[Task to carry out]: In all of the data below, swap every "menuitem" for "menu item" and reproduce the lines with nothing else altered. Leave out the pictures.

[Records for this task]:
# # #
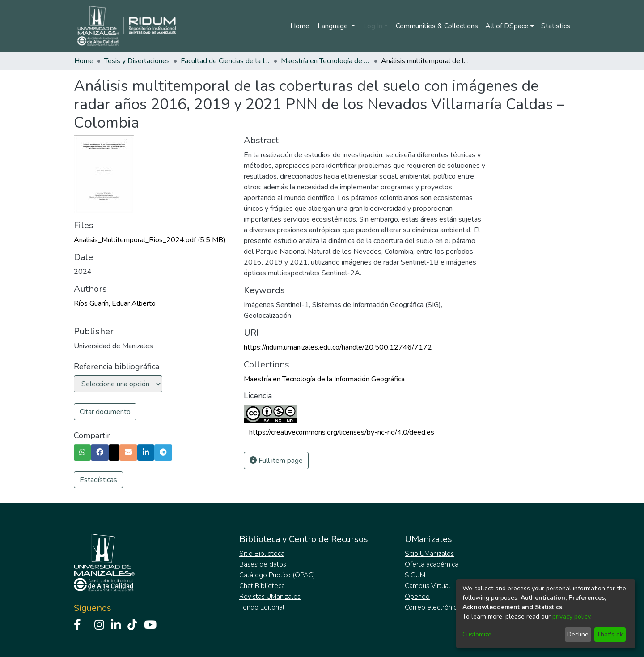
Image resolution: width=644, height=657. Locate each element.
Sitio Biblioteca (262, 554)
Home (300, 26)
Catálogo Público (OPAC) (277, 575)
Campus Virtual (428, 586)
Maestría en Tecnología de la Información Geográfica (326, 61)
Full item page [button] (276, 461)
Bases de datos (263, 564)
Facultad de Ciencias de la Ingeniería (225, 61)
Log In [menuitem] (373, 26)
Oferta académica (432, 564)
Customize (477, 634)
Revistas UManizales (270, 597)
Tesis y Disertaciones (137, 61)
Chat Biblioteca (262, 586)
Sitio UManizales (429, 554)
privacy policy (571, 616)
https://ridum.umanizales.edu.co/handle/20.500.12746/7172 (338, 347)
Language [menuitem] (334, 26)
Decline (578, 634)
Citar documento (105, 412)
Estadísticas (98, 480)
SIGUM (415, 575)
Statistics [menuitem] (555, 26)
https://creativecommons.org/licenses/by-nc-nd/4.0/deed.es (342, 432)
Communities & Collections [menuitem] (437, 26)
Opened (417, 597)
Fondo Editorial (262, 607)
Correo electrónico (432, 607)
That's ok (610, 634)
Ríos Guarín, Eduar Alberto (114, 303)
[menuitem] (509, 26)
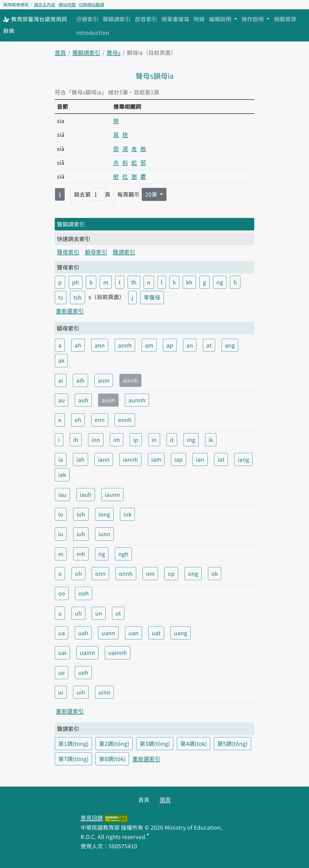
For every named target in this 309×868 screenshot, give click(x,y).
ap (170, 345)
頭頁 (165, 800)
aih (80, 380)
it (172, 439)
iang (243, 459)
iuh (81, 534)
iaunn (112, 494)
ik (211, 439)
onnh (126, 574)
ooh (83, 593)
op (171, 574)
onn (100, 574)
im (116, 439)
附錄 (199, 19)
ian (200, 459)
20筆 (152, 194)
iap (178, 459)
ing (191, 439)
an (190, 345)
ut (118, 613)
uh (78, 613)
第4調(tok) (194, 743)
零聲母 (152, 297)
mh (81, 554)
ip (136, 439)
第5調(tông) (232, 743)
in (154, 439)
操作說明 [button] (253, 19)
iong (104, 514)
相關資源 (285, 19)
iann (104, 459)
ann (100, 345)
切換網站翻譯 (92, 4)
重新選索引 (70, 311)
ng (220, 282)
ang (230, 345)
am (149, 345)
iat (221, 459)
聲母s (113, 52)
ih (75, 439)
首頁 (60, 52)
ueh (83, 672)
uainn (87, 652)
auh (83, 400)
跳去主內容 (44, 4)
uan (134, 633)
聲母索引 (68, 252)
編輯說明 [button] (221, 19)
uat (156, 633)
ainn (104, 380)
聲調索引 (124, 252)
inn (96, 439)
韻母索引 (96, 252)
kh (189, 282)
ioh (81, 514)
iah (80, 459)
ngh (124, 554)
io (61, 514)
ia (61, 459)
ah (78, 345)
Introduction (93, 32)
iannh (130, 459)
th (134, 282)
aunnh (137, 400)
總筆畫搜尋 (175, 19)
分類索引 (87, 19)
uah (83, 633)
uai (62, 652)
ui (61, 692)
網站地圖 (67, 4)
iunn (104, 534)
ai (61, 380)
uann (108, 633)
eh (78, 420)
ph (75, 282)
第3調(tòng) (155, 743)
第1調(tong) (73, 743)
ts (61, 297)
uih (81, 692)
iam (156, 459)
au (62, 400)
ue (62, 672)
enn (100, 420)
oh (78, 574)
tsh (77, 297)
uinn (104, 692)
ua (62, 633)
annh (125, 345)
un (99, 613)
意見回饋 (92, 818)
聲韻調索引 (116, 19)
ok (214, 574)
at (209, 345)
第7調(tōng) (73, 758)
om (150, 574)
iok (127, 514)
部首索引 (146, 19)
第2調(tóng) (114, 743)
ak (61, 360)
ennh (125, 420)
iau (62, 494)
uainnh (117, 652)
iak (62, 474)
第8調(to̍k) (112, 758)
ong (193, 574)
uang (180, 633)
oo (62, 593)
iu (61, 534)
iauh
# # #
[Task response]:
Image resolution: width=644, height=657. Locate each element.
Sitio Biblioteca (262, 554)
Home (300, 26)
Catálogo Público (OPAC) (277, 575)
Campus Virtual (428, 586)
Maestría en Tecnología de la Información Geográfica (326, 61)
Full item page [button] (276, 461)
Bases de datos (263, 564)
Facultad de Ciencias de la Ingeniería (225, 61)
Log In [menu item] (373, 26)
Oferta académica (432, 564)
Customize (477, 634)
Revistas UManizales (270, 597)
Tesis y Disertaciones (137, 61)
Chat Biblioteca (262, 586)
Sitio UManizales (429, 554)
privacy policy (571, 616)
https://ridum.umanizales.edu.co/handle/20.500.12746/7172 (338, 347)
Language [menu item] (334, 26)
Decline (578, 634)
Citar documento (105, 412)
Estadísticas (98, 480)
SIGUM (415, 575)
Statistics [menu item] (555, 26)
https://creativecommons.org/licenses/by-nc-nd/4.0/deed.es (342, 432)
Communities & Collections [menu item] (437, 26)
Opened (417, 597)
Fondo Editorial (262, 607)
Correo electrónico (432, 607)
That's ok (610, 634)
Ríos Guarín, Eduar Alberto (114, 303)
[menu item] (509, 26)
For every named target in this 309×868 screenshot, give click(x,y).
ap (170, 345)
頭頁 (165, 800)
aih (80, 380)
it (172, 439)
iang (243, 459)
iuh (81, 534)
iaunn (112, 494)
ik (211, 439)
onnh (126, 574)
ooh (83, 593)
op (171, 574)
onn (100, 574)
im (116, 439)
附錄 (199, 19)
ian (200, 459)
20筆 (152, 194)
iap (178, 459)
ing (191, 439)
an (190, 345)
ut (118, 613)
uh (78, 613)
第4調(tok) (194, 743)
零聲母 (152, 297)
mh (81, 554)
ip (136, 439)
第5調(tông) (232, 743)
in (154, 439)
操作說明 [button] (253, 19)
iong (104, 514)
相關資源 (285, 19)
iann (104, 459)
ann (100, 345)
切換網站翻譯 (92, 4)
重新選索引 (70, 311)
ng (220, 282)
ang (230, 345)
am (149, 345)
iat (221, 459)
聲母s (113, 52)
ih (75, 439)
首頁 (60, 52)
ueh (83, 672)
uainn (87, 652)
auh (83, 400)
跳去主內容 (44, 4)
uan (134, 633)
聲母索引 (68, 252)
編輯說明 [button] (221, 19)
uat (156, 633)
ainn (104, 380)
聲調索引 (124, 252)
inn (96, 439)
韻母索引 (96, 252)
kh (189, 282)
ioh (81, 514)
iah (80, 459)
ngh (124, 554)
io (61, 514)
ia (61, 459)
ah (78, 345)
Introduction (93, 32)
iannh (130, 459)
th (134, 282)
aunnh (137, 400)
總筆畫搜尋 (175, 19)
分類索引 (87, 19)
uah (83, 633)
uai (62, 652)
ui (61, 692)
網站地圖 (67, 4)
iunn (104, 534)
ai (61, 380)
uann (108, 633)
eh (78, 420)
ph (75, 282)
第3調(tòng) (155, 743)
第1調(tong) (73, 743)
ts (61, 297)
uih (81, 692)
iam (156, 459)
au (62, 400)
ue (62, 672)
enn (100, 420)
oh (78, 574)
tsh (77, 297)
uinn (104, 692)
ua (62, 633)
annh (125, 345)
un (99, 613)
意見回饋 (92, 818)
聲韻調索引 (116, 19)
ok (214, 574)
at (209, 345)
第7調(tōng) (73, 758)
om (150, 574)
iok (127, 514)
部首索引 (146, 19)
第2調(tóng) (114, 743)
ak (61, 360)
ennh (125, 420)
iau (62, 494)
uainnh (117, 652)
iak (62, 474)
第8調(to̍k) (112, 758)
ong (193, 574)
uang (180, 633)
oo (62, 593)
iu (61, 534)
iauh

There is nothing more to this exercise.